Volver a empezar

Ante situaciones adversas algunas personas logran salir adelante mejor y más rápido que otras. Esta capacidad se llama resiliencia. Esta capacidad de auto-sostén se da en algunas personas de manera natural, pero también se puede adquirir.

Tanto niños como adultos pueden vivir situaciones de estrés, como violencia familiar; situaciones de crisis como la muerte de un familiar, un divorcio; grandes pérdidas económicas o sobrevivir a una guerra. Algunas personas pueden quedar seriamente afectadas para el resto de su vida, pero cierto número de personas que incluso vivieron las mismas situaciones, logran salir incluso fortalecidas y transformadas positivamente.

En mayor o menor medida todas las personas tenemos cierta capacidad de resiliencia, para lo cual se puede trabajar sobre tres pilares:

El sentido del humor: Poder ver la situación a distancia, encontrar en cierto modo lo gracioso dentro de lo trágico, permite distender y poder reflexionar, ordenar y encontrar lo positivo dentro del caos.

Capacidad de relacionarse: El apegarse a personas negativas no ayuda a la recuperación.
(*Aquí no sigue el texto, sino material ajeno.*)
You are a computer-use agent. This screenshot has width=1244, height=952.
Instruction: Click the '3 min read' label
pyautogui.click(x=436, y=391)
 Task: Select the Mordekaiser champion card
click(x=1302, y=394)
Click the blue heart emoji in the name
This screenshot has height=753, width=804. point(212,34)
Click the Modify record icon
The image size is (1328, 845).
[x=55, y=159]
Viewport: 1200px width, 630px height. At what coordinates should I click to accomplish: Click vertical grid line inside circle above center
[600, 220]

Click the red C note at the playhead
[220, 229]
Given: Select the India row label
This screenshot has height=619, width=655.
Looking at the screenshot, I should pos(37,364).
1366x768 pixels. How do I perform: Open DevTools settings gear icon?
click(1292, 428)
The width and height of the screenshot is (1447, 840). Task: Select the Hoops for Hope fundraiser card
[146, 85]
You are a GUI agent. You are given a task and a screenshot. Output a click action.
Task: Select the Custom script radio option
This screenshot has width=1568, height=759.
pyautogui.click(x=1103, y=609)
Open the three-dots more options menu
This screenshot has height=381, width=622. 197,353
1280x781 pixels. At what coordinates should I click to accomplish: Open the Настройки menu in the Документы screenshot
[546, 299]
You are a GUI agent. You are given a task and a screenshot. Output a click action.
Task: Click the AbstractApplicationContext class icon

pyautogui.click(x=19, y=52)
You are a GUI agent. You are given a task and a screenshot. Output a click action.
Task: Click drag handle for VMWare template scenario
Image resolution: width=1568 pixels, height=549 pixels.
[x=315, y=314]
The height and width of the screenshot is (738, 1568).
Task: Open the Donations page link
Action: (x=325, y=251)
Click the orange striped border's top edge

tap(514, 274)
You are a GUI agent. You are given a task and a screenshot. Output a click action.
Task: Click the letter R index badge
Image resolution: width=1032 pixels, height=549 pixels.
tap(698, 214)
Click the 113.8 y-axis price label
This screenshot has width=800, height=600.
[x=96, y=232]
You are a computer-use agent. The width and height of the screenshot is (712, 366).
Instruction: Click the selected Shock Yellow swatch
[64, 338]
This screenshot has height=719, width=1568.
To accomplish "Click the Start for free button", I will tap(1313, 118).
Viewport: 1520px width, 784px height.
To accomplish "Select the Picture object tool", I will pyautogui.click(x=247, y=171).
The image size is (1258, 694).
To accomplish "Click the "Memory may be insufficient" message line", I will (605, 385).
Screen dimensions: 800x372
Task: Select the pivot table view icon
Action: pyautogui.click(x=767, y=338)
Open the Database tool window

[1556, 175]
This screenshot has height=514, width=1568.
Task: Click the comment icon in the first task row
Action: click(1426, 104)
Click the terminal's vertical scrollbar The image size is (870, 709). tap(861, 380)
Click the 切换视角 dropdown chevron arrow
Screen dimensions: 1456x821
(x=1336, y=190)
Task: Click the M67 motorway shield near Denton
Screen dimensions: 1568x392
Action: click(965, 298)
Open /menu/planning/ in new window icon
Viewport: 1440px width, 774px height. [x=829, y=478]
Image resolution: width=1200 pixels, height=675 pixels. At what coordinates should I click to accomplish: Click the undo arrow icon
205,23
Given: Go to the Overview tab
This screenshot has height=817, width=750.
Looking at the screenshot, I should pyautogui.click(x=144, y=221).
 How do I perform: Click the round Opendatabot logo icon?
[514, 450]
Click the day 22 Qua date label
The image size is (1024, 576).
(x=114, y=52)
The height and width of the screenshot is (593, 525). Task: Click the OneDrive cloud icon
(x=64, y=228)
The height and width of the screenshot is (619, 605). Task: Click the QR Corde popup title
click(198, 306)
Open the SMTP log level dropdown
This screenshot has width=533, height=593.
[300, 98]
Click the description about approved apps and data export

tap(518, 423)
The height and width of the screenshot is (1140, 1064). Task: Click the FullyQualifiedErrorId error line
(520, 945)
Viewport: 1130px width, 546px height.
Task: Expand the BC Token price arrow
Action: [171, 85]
Siempre hay un amigo, un maestro, un familiar, un terapeuta en quien ver reflejada la esperanza. Abrirnos a la posibilidad de relacionarnos con personas que estimulen nuestra necesidad y posibilidad de salir adelante, es tan importante como beber agua cuando estamos sedientos.

Autoestima: Seguramente el pilar fundamental. Poder fijar el límite entre uno y el entorno, mantener distancia emocional y física sin caer en el aislamiento, sabiendo que tenemos un gran valor como persona, confiando en nuestras propias capacidades para elegir, sabiendo que somos capaces de pedir y recibir ayuda, sin que por ello nos sintamos vulnerables.

Si bien una situación adversa supone un riesgo, también es una oportunidad. Y siempre, absolutamente siempre, se puede volver a empezar, renaciendo, como un Ave Fénix.

Originally posted 2008-10-28 12:57:02.